These are the key concepts you need to understand to accurately answer the question.

Combustion Reaction
A combustion reaction is a chemical process where a substance combines with oxygen to release energy in the form of light or heat. These are central to many everyday phenomena, such as burning wood or gasoline. Typically, combustion reactions involve hydrocarbons—compounds made of hydrogen and carbon—reacting with oxygen to produce carbon dioxide and water.
For instance, in equation (a):
  • The hydrocarbon is propane, \( \mathrm{C}_3 \mathrm{H}_8 \).
  • When it reacts with oxygen, \( \mathrm{O}_2 \), it forms carbon dioxide, \( \mathrm{CO}_2 \), and water, \( \mathrm{H}_2 \mathrm{O} \).
Combustion reactions are exothermic; they release energy, making them useful as a source of power or heat. Common characteristics involve formation of flames, propagation of gases, and change of substances due to the high temperatures involved. In everyday terms, if it catches fire and burns, it's likely a combustion reaction!
Combination Reaction
In a combination reaction, two or more reactants combine to form a single new product. These reactions are also known as synthesis reactions. They are fundamental in constructing complex molecules from simpler ones, which is vital in the development of new materials and chemical compounds.
Looking at equation (b):
  • We have two molecules of \( \mathrm{NF}_2 \)
  • These combine to result in a single molecule, \( \mathrm{N}_2 \mathrm{F}_4 \).
Combination reactions are straightforward and typically involve direct interaction without the need for complex conditions.

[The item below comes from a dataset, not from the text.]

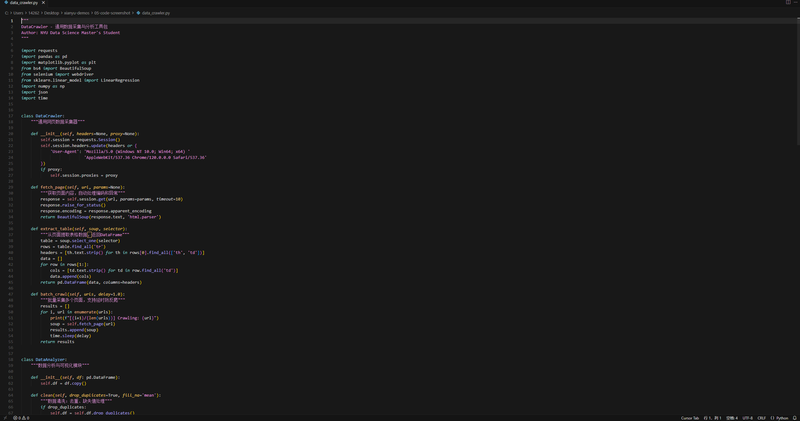Open the 03-code-screenshot breadcrumb folder
Image resolution: width=800 pixels, height=421 pixels.
coord(112,13)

They're common in both natural processes and laboratory settings, serving roles ranging from building chemical structures to fabricating advanced materials. The simplicity of these reactions makes them a favorite for chemical demonstrations.
Decomposition Reaction
Decomposition reactions involve breaking down a single compound into two or more simpler substances. These reactions are the opposite of combination reactions, often requiring an energy input such as heat, light, or electricity to proceed.

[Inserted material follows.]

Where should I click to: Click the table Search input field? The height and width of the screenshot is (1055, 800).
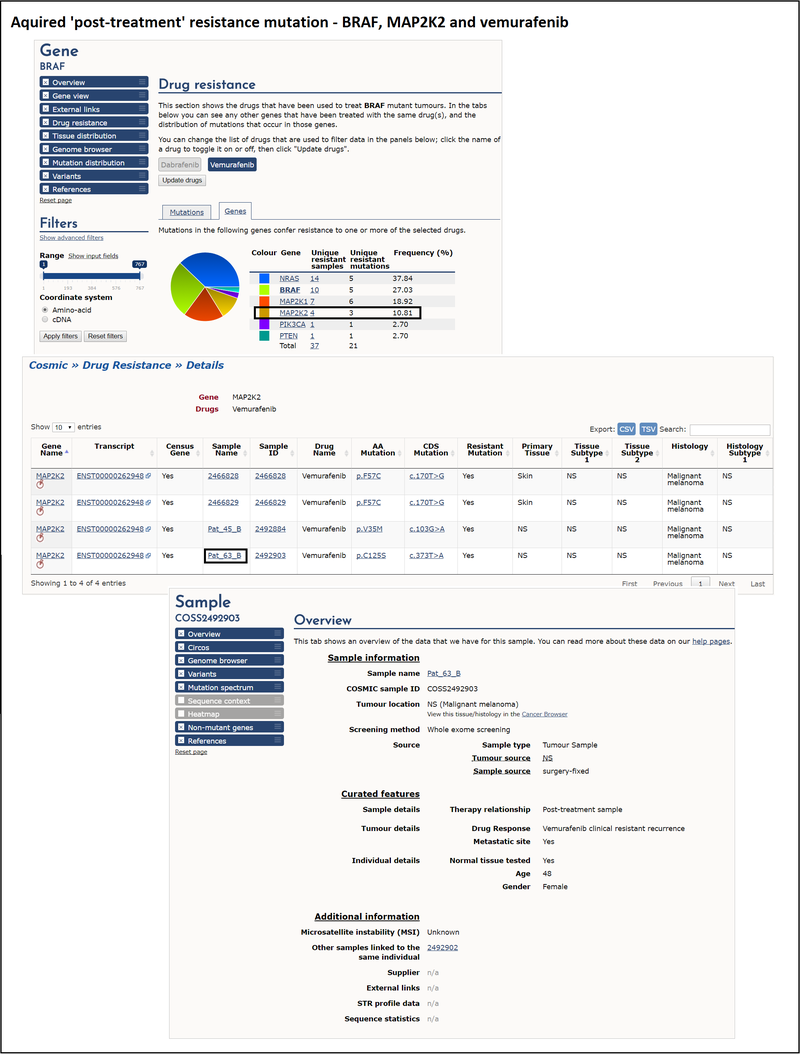point(729,430)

Examination of equation (c) shows:
  • \( \mathrm{CuSO}_4 \cdot 5 \mathrm{H}_2 \mathrm{O} \) is a hydrated compound.
  • It breaks into \( \mathrm{CuSO}_4 \) and \( 5 \mathrm{H}_2 \mathrm{O} \).

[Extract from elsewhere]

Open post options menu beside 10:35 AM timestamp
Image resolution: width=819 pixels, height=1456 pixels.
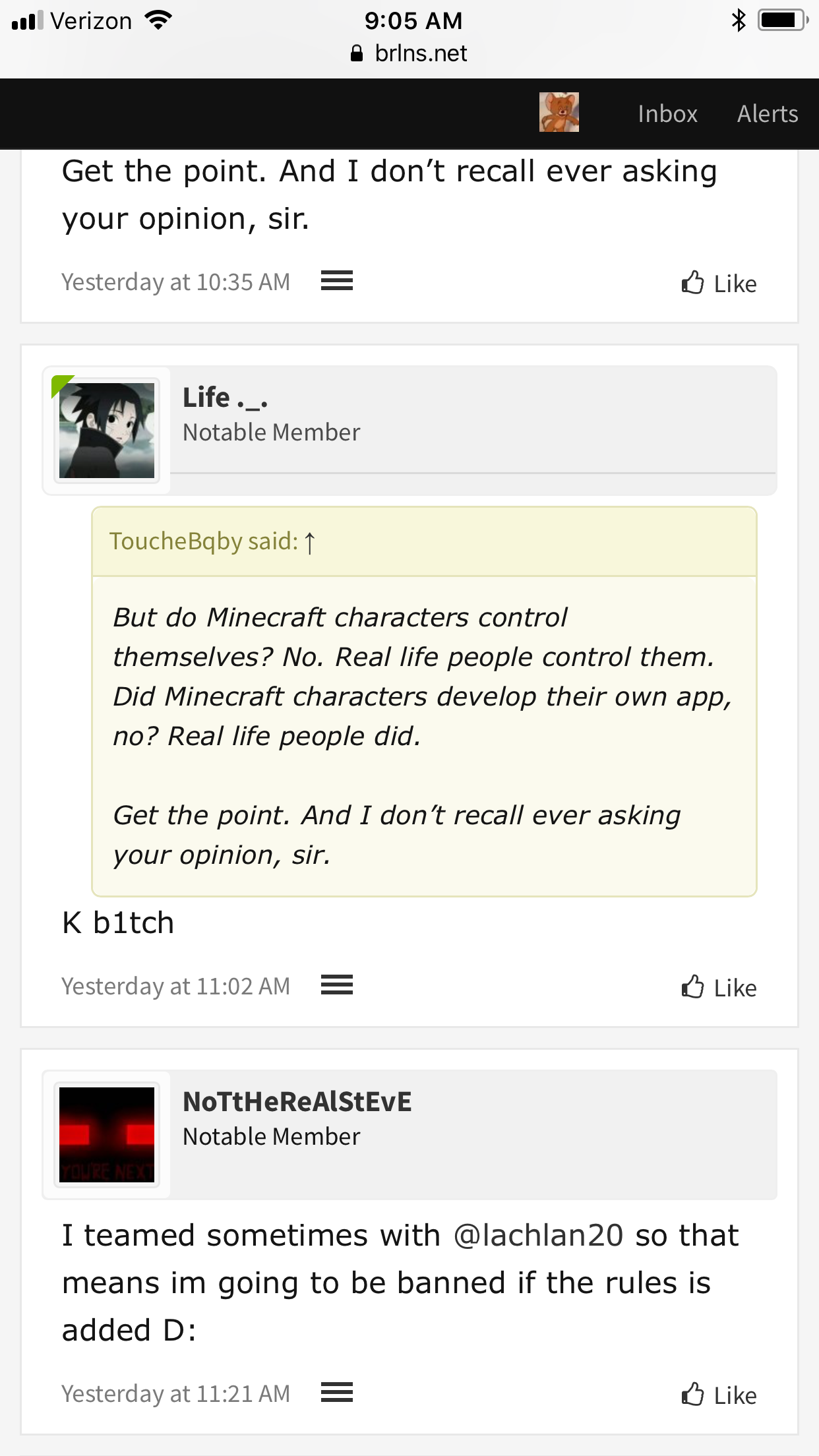coord(337,281)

Such reactions are essential for understanding chemical stability and reaction pathways. In real-world applications, decomposition reactions are used in processes like the breakdown of biomolecules in living organisms and the extraction of metals from ores. Often, the decomposition of a compound can provide insight into its structure and the forces holding it together, critical in fields like material science and inorganic chemistry.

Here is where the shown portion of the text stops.